**Material for this exercise**
Begin
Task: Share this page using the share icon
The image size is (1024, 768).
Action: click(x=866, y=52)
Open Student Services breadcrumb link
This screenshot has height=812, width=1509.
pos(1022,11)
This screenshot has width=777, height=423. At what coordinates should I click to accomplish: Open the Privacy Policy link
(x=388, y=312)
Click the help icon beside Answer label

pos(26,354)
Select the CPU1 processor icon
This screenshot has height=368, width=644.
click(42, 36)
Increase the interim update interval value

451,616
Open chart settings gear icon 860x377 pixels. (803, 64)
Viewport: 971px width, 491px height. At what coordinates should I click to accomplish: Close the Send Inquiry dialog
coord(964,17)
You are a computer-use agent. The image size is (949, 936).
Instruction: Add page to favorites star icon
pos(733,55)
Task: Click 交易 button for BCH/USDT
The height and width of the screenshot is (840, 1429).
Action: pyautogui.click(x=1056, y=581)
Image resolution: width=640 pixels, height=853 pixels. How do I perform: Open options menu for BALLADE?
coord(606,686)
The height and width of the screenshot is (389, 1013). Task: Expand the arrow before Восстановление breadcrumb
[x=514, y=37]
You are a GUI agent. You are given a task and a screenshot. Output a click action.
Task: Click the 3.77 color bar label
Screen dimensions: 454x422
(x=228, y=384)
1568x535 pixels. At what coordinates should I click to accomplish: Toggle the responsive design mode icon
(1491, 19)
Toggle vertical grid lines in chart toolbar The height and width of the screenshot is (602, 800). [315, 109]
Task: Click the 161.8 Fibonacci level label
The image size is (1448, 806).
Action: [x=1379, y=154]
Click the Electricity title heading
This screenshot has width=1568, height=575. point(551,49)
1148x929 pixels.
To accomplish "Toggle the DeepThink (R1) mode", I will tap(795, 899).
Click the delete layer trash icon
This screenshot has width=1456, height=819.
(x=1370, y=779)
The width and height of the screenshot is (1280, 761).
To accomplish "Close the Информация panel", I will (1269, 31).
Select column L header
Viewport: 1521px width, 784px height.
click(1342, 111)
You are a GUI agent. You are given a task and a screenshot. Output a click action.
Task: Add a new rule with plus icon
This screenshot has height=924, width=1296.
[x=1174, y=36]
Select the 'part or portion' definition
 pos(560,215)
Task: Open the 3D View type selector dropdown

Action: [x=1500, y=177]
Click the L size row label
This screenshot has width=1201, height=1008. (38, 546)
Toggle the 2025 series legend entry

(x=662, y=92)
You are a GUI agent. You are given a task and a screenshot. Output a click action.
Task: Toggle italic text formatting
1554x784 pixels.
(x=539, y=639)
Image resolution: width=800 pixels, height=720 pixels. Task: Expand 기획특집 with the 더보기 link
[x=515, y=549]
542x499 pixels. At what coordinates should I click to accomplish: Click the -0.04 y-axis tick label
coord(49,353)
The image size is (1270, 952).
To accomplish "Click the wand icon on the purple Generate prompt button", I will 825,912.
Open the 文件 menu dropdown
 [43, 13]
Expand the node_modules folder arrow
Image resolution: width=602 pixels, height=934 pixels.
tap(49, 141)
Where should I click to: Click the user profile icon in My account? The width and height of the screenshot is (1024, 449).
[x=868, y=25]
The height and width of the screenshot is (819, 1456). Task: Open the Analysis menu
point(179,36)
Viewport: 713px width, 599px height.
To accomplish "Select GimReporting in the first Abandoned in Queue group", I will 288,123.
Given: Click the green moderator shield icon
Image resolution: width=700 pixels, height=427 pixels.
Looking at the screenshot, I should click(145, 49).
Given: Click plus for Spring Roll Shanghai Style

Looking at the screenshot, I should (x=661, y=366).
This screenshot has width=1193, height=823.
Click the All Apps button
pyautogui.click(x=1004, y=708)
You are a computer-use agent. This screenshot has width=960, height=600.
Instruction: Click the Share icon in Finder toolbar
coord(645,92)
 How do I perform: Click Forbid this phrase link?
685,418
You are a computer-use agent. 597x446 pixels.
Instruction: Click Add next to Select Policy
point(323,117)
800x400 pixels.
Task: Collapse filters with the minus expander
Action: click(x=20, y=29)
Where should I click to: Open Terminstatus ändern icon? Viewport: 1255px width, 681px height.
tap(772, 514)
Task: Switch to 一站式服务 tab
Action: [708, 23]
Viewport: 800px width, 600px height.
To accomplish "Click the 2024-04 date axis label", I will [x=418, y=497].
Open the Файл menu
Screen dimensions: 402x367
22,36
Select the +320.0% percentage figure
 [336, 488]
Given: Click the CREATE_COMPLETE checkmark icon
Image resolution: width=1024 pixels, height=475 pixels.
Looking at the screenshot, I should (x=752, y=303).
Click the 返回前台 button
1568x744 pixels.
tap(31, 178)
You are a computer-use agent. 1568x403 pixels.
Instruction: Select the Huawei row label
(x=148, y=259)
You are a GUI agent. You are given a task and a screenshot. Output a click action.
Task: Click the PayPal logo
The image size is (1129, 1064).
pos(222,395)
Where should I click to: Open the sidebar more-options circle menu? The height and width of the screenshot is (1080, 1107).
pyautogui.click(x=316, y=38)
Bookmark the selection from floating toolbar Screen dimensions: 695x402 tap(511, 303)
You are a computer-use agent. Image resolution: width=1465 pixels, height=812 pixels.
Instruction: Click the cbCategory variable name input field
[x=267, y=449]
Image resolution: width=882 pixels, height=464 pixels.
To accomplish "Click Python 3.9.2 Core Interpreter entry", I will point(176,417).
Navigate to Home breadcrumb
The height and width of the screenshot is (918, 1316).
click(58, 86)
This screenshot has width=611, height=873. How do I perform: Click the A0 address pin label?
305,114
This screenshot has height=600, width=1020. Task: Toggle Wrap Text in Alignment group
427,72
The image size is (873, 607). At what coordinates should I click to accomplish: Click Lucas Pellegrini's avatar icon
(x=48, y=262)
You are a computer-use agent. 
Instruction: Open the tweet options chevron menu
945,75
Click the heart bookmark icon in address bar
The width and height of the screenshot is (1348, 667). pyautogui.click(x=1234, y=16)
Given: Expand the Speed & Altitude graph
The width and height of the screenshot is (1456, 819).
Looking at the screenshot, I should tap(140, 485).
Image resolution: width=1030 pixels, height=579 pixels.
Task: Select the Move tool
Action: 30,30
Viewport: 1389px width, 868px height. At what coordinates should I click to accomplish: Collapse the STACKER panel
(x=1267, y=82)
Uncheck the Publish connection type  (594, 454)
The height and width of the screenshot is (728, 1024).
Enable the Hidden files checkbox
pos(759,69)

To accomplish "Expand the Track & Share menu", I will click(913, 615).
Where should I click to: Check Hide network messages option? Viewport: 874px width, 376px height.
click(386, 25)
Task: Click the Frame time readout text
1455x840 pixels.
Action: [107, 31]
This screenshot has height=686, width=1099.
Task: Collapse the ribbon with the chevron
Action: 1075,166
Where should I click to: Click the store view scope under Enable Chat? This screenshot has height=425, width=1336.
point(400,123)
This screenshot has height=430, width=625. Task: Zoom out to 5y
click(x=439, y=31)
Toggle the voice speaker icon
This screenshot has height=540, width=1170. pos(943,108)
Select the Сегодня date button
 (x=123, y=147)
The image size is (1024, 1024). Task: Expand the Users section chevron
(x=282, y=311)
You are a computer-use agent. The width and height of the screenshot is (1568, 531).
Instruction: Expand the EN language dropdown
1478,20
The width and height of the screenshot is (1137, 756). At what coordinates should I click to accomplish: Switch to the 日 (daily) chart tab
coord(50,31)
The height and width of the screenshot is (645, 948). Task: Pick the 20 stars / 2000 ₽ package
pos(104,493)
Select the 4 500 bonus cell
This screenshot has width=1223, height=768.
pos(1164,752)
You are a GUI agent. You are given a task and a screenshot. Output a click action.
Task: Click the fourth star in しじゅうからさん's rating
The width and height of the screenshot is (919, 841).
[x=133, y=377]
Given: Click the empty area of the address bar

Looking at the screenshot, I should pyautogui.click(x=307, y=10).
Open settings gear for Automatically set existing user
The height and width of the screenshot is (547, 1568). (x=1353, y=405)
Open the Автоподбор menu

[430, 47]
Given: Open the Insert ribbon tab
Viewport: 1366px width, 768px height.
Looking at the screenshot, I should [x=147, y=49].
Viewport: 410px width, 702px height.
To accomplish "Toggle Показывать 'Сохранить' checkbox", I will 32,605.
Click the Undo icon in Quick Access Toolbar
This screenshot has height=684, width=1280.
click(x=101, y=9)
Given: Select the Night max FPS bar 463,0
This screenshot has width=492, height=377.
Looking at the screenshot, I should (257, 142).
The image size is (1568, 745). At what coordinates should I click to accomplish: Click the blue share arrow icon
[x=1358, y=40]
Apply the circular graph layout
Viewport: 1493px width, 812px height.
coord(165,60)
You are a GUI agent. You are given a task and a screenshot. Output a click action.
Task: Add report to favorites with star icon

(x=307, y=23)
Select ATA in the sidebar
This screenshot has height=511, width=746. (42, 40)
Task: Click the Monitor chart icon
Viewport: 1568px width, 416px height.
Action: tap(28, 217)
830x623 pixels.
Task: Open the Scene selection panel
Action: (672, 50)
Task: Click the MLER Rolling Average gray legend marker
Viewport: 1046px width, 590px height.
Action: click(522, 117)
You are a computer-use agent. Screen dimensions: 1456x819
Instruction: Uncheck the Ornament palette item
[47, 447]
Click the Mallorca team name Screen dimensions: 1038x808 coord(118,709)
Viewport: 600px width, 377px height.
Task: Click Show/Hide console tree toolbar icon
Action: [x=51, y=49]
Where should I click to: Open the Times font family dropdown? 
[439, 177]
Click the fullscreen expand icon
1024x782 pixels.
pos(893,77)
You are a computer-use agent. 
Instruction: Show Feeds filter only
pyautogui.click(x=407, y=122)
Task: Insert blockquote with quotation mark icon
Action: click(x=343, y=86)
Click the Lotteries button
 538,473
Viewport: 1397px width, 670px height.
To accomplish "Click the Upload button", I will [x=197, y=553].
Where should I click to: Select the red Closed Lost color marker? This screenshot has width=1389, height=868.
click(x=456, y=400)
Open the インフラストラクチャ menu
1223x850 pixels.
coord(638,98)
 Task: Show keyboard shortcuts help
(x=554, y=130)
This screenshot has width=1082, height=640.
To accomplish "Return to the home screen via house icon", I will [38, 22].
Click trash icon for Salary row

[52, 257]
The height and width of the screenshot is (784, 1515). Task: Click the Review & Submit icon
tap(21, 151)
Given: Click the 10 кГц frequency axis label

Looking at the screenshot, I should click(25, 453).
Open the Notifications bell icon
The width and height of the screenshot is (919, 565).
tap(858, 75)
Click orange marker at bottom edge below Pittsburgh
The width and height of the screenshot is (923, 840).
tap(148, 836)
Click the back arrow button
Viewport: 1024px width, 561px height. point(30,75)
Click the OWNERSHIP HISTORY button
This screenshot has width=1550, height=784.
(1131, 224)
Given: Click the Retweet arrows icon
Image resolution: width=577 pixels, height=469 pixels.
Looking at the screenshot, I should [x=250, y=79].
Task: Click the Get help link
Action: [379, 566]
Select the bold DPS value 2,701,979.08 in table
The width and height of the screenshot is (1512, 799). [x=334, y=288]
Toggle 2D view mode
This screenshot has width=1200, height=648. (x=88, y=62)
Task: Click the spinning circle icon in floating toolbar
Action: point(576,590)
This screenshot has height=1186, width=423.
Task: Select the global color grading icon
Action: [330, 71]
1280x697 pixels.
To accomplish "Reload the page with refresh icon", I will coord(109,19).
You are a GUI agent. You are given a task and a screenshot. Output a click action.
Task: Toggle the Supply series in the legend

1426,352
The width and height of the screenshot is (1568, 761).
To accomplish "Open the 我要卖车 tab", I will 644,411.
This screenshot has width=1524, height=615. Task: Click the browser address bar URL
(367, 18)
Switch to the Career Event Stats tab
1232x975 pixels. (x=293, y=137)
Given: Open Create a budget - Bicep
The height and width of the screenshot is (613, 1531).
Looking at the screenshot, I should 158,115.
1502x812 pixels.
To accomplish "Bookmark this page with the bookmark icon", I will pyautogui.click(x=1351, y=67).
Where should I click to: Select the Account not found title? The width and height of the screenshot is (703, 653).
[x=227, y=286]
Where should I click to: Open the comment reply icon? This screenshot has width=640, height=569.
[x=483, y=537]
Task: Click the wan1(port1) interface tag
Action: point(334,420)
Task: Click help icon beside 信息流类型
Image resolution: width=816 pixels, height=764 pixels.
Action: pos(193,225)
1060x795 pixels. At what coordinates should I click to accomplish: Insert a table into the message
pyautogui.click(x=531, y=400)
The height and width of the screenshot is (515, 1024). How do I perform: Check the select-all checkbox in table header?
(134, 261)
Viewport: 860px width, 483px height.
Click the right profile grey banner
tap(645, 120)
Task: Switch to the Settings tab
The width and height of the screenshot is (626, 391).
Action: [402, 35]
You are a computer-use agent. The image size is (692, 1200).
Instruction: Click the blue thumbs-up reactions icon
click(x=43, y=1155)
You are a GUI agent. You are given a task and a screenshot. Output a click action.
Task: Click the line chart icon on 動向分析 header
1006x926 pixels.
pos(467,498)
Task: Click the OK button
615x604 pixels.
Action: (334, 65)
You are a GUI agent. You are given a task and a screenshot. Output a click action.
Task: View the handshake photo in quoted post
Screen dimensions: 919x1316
End
**Task requirements**
Reproduce verbatim the lines of the items above, from the line containing "Task: Click the Monitor chart icon" through the line containing "Action: click(522, 117)", including both of those lines.

**Solution**
Task: Click the Monitor chart icon
Viewport: 1568px width, 416px height.
Action: tap(28, 217)
830x623 pixels.
Task: Open the Scene selection panel
Action: (672, 50)
Task: Click the MLER Rolling Average gray legend marker
Viewport: 1046px width, 590px height.
Action: click(522, 117)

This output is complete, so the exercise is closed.